OK, I need help with something I’m not sure I can explain. Way back I think I saw an effect (maybe DSP?) or something that could actually make triggered notes delay with modulation (+/- 4 tones, if I remember correctly). I think I heard it with bass (kind of like Moog) sounds which sounded fantastic. Does anyone understand what I’m talking about here? How can I achieve this effect in Renoise 2.8.0?
Do you mean that took an incoming MIDI note, delayed it, and shifted it up to 4 semitones up or down?
Or do you mean that it took audio input, delayed the signal, and modulated its pitch up and down up to 4 semitones?
If the latter, perhaps a chorus?
Or do you mean something else entirely?
Yeah, different kinds of this effect that i have heard. I’m also not sure which one you mean.
I’m still kinda stuck in the impulse tracker era so forgive tendencies toward barbarism, but…
Midi “delay”, which really just replays notes with progressively less velocity. Often times these let you change the pitch of each replayed note. This generally sounds better (or more delay-like, anyway) with some fairly heavy to very heavy velocity tracking on the filter. The old fashioned way of doing delay in trackers is to just copy and paste notes into other tracks, and that replicates this effect very well. Make them quiter (volume commands) and repitch (by transposing) them however you need to. Similar fake delay effects are sometimes built into synth patches if the synth has flexible enough lfos or envelops. Renoise can do that sort of thing pretty well, too.
Another is the pitch warble analog delay/tape delay thing. This can be achieved by modulating the delay time. Unfortunately, a lot of dsp delays don’t make very nice sounds when you do this. Instead, make a send channel with a delay device(multitap delay?) followed by chorus on a vibrato setting. Vibrato Twangy with the rate and depth turned down somewhat should make a good sound for this. Send some signal to this chain and tweak a bit and you should be pretty deep in similar territory quickly enough. Keep the dry and wet signals separated, of course, so you aren’t pitch shifting the original signal.
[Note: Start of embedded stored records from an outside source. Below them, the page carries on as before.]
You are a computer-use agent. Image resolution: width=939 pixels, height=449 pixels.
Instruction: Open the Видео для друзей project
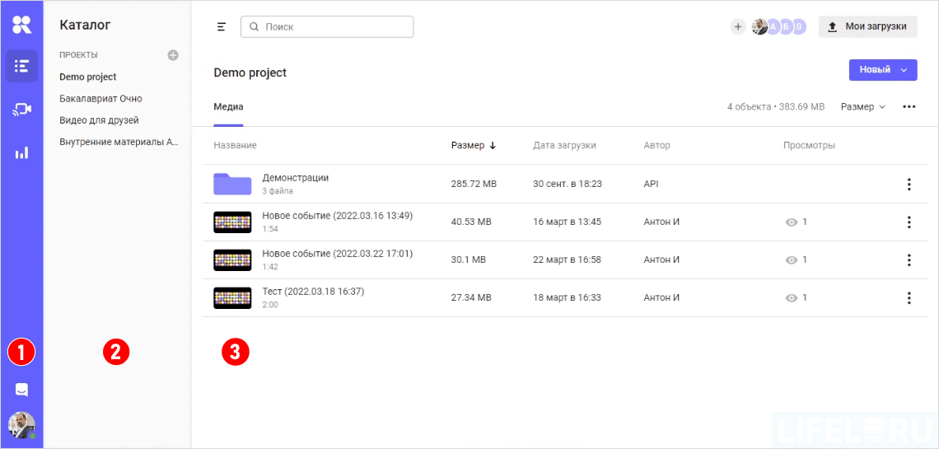(x=99, y=120)
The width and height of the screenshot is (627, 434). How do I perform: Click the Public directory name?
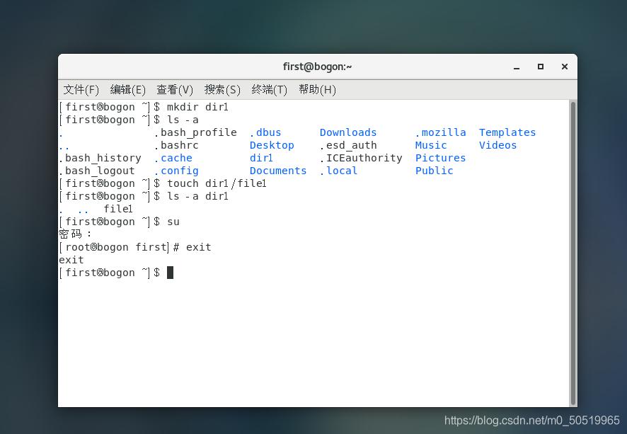pyautogui.click(x=434, y=171)
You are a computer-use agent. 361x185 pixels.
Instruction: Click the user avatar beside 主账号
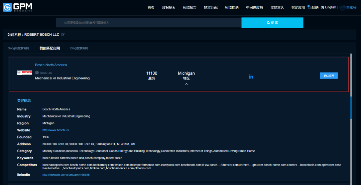342,7
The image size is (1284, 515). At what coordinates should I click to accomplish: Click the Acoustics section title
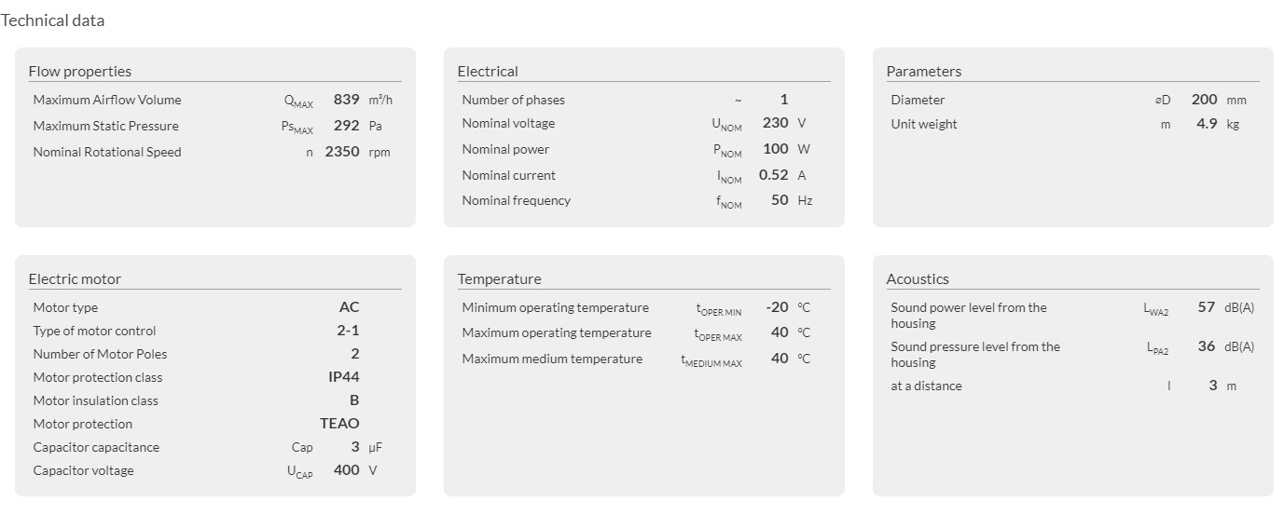pos(918,279)
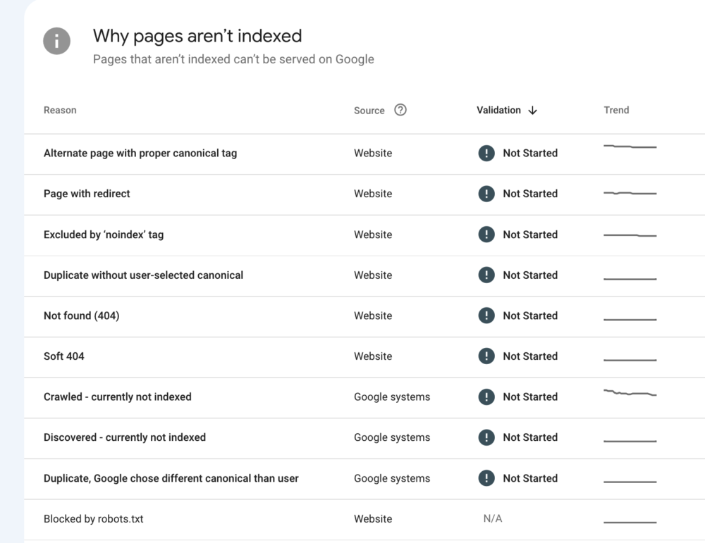Click the Validation sort arrow
The height and width of the screenshot is (543, 705).
(532, 111)
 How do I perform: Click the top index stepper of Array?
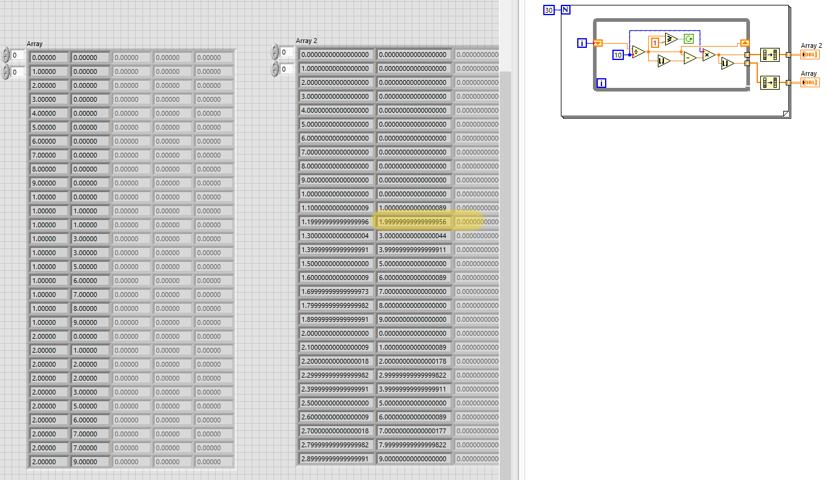coord(6,55)
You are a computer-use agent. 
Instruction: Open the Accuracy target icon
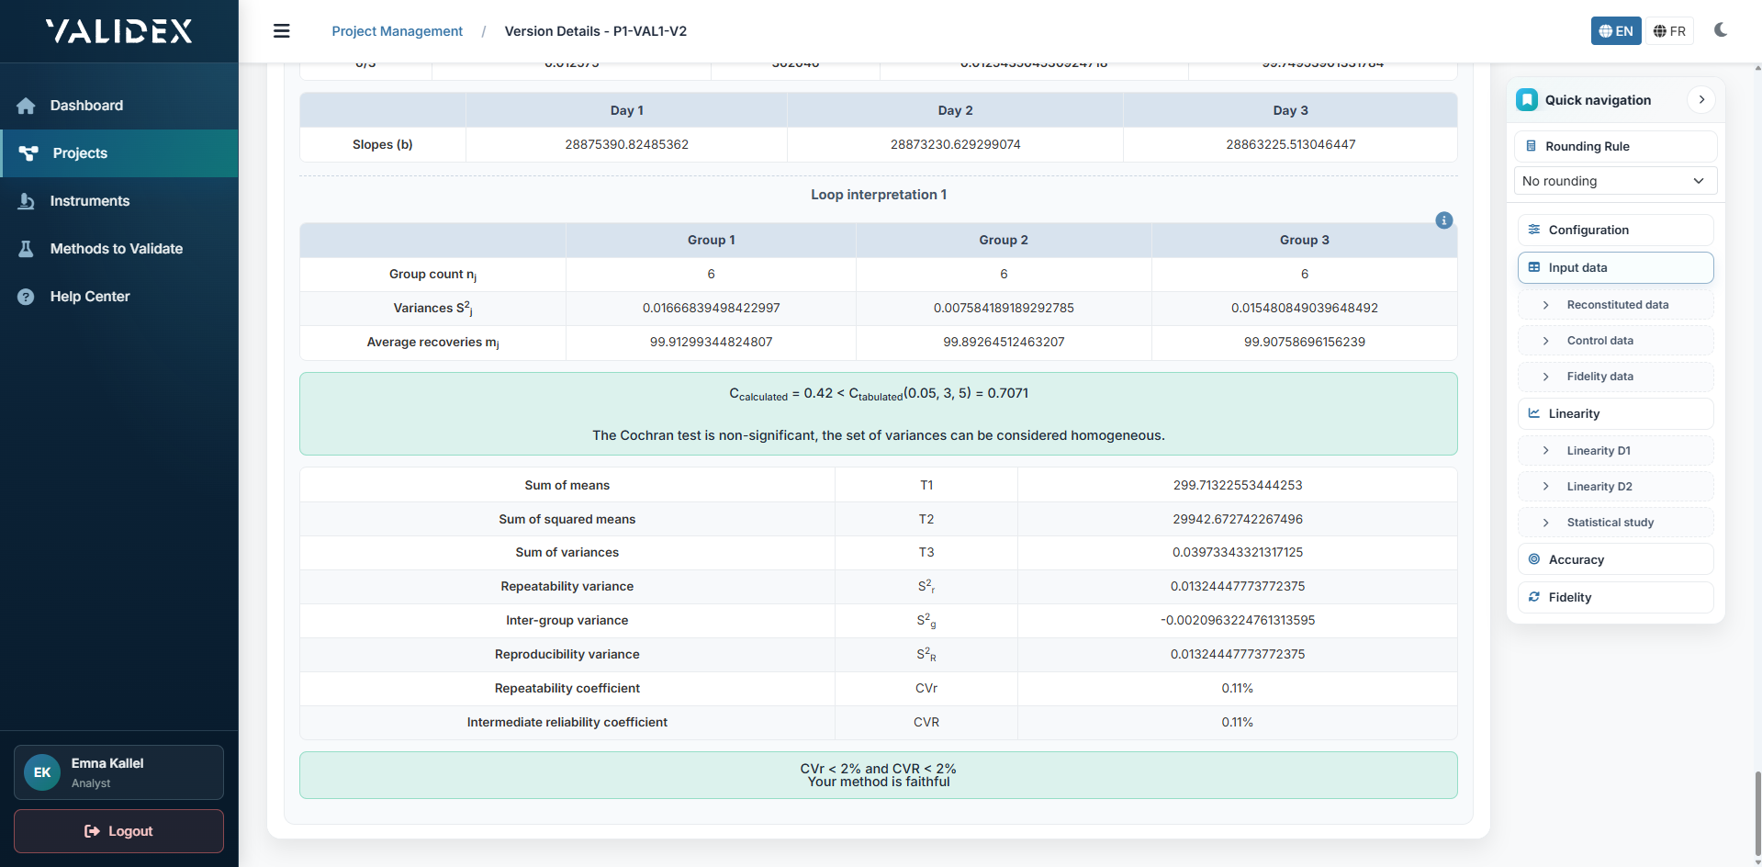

Then there’s the famous eventide devices. I don’t really know what to say about that… copy and paste to a track with a bit crusher? and do some some strategically placed pitch bends on the “delay” notes if you’re looking to get into producing prince’s albums… (i think pitch bends might simulate some of the lfo controlled or “bendy”/special effect sounding stuff you sometimes hear out of these types of devices on older records) or just transpose notes for harmonizer style effects.
*edited cause was confusing, i think?
A DSP device applies its output to the whole track, this also includes notes that you perhaps might not want to affect. (I guess that’s why you copy paste to other tracks)
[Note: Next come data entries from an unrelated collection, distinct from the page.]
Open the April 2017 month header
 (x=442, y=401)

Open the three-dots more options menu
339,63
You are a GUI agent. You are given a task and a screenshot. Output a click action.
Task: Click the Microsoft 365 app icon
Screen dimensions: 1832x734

I don’t know what you mean by making them harder to repitch? A simple shift + F1 or Shift + F2 transposes the whole track one semitone down/up.
Hi, it didn’t have anything to do with MIDI. It simply took regular samples in a track or a whole track, doesn’t matter and added this delay with +/-4 semitones shifts. Wahrk, I think you got me. I’m talking about the latter option. The cool thing is that it sounded somewhat randomized (i.e. it wasn’t clear cut delay, probably closer to multitap). I’ve heard this before 2002 so it’s not a new thing. Don’t you like deciphering situations like these? Thank you kindly for your help.
Perhaps some kind of beat repeat effect that shifts the pitch of each repeat up or down relative to the last? Ableton’s Beat Repeat can go down. It is in fact incredibly annoying that it can’t go up.
Then again you might be thinking of the arpeggio pattern effect command now that I think about it.
Sounds very much like some eventide sort of effect. Maybe look at the demos for Audio Damage Discord3, a vst which emulates this hardware.
If the Eventide suggestion is on the right track it might be a delay with a pitch-shifter in the feedback path. Each subsequent regeneration gets progressively lower or higher as it passes through the pitch-shifter repeatedly. Try oneunkind’s suggestion of discord3 (I’m not familiar with it), or you can set up your own true console-style feedback loop with a free VST called Senderalla (look on KVR) and throw a pitch shifter in there. I can’t find any unambiguous examples of this effect on the webs but it was used a lot in hitchhikers guide to the galaxy, and rather subtly on Marvin’s voice here: http://www.youtube.com/watch?v=q4P3pvKmbsg#t=01m00s Notice how his voice goes down on the short delays.
edit: jump to time location in YT didn’t work, so skip to about 1:00.
Indeed the effect of that voice in the YT snippet, pitch shifter is applied with feedback of the shifted signal, back into the pitch shifter. (this is also where the delays automatically come in due to the processed signal coming out delayed)
Guys, your effort is immensely appreciated. You rock! This is not exactly what I was looking for, but it will definitely help me achieve desired result. Cheers for everything!